They can eat the cactus blooms, cactus pads, the cactus fruit (tuna), rose leaves, rose flowers, hibiscus leaves, hibiscus flowers.


----------



## Mitortuga

Greetings to all, we are new to forum and I wonder if I could boil carrots and soak my tortoise in that water once cool for same benefits?


----------



## Yvonne G

I doubt it would have enough nutrients in the water to do the same trick the whole, mashed up carrots do.
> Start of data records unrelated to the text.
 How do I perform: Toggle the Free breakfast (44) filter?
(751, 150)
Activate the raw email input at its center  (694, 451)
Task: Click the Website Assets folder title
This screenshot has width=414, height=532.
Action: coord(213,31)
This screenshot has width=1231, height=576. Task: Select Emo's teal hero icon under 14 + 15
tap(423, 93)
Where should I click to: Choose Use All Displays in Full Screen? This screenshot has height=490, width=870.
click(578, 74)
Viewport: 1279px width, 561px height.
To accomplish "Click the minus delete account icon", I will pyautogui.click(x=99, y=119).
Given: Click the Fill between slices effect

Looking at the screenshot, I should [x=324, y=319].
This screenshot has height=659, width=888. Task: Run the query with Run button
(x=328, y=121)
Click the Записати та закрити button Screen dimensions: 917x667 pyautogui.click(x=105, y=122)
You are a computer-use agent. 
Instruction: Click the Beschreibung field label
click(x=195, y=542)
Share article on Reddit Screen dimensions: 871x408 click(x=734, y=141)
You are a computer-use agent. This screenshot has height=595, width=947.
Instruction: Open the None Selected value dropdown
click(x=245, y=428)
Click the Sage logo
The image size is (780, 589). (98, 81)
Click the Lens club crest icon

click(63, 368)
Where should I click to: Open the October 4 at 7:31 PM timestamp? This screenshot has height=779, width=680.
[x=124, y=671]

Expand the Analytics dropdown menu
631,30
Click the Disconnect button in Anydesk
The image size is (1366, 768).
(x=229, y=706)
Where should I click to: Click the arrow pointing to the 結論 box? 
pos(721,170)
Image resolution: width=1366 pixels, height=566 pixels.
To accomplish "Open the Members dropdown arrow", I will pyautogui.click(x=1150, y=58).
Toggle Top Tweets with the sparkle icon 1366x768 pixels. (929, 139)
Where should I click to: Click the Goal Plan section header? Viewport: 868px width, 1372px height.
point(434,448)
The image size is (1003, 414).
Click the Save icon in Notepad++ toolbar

At any rate, if your animal doesn't have swollen shut eyes, you should not be using the carrot soak. It is only for those animals that need some extra vitamin a and that exhibit swollen shut eyes.


----------



## Anakin

Yvonne G said:


> Actually the nutrients are absorbed through the thin skin on the underside of the neck and the skin around the cloaca. There is a species of water turtle (I think in Australia) that actually "drinks" through the cloaca, but that's the only species that does. I got this information many, many years ago from Dr. Jartchow in Arizona.
> 
> I only use the strained carrot/water soaks on babies whose eyes are swollen shut and are not eating. It does no good at all to use it on a healthy baby.


Can I ask how quickly you tend to see an improvement after this treatment and how many days you would do it for before seeking veterinary assistance? Reptile vet is very far away and currently in lockdown


----------